*** Opening of RECORDED DATA ***

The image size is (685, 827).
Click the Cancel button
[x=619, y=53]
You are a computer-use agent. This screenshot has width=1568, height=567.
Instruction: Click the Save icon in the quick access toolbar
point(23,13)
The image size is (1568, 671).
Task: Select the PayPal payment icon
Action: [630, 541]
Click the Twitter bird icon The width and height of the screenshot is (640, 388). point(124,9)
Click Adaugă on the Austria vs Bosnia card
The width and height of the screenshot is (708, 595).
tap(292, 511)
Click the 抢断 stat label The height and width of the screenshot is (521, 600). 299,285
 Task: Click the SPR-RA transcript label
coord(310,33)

*** Close of RECORDED DATA ***

# EXERCISE REQUIREMENTS:
Starting at the line with "Click the Cancel button", copy every line down to the last one above, exactly as written and with nothing else.

# ANSWER SECTION:
Click the Cancel button
[x=619, y=53]
You are a computer-use agent. This screenshot has width=1568, height=567.
Instruction: Click the Save icon in the quick access toolbar
point(23,13)
The image size is (1568, 671).
Task: Select the PayPal payment icon
Action: [630, 541]
Click the Twitter bird icon The width and height of the screenshot is (640, 388). point(124,9)
Click Adaugă on the Austria vs Bosnia card
The width and height of the screenshot is (708, 595).
tap(292, 511)
Click the 抢断 stat label The height and width of the screenshot is (521, 600). 299,285
 Task: Click the SPR-RA transcript label
coord(310,33)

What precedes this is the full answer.